SANOFI-AVENTIS brought an end to its protracted pursuit of Genzyme with an agreed $20.1 billion (€14.8 billion) cash takeover of the US biotech company, coupled with additional conditional payments over the next decade.
The deal, at $74 a share paid upfront and up to $14 extra by 2020, sweetens the French pharmaceutical group’s proposed $69 bid to which it had stuck since October, when it appealed to Genzyme’s investors after the board refused to negotiate.
It signals the biggest takeover in the pharmaceutical sector since 2009, when Sanofi-Aventis and several of its larger peers were left behind by the large-scale takeovers of Wyeth by Pfizer; Schering-Plough by Merck; and Genentech by Roche.

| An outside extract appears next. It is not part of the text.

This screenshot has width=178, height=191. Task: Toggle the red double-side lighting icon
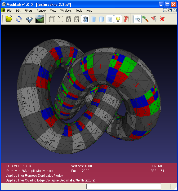click(x=126, y=19)
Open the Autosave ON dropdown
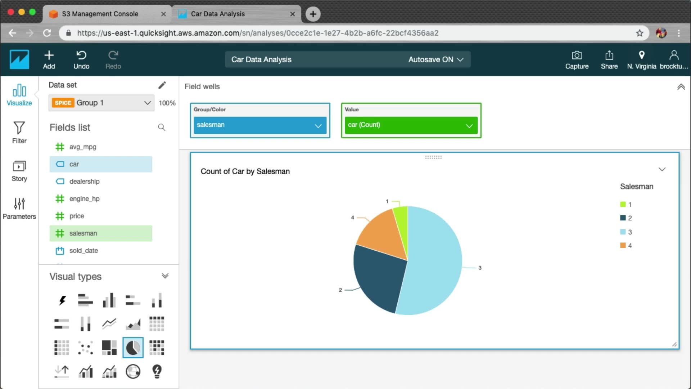 (435, 59)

The deal will help strengthen Sanofi-Aventis, which was struggling to find replacement income to compensate for expiring blockbuster drugs such as the blood thinner Plavix, and expand its product range notably into Genzyme’s franchise of high-priced treatments for rare or “orphan” diseases.
It also marks an effort to bridge conflicting interpretations over Genzyme’s value through a series of future “conditional value right” (CVR) payments.
Sanofi-Aventis will allocate one CVR to each Genzyme share, paying $1 if the US company meets production targets this year for its “orphan” treatment Cerezyme; $1 if Lemtrada, its experimental multiple sclerosis drug, is approved by regulators; and up to $12 if it achieves future global annual sales targets of up to $2.8bn.
Genzyme’s Irish business, based in Waterford, was established in 2001 and employs about 500 people. It supplies seven of the company’s products to more than 60 markets worldwide and is undergoing expansion to accommodate additional fill-finish operations. Sanofi-Aventis has no manufacturing business in Ireland but does have a sales and marketing team here.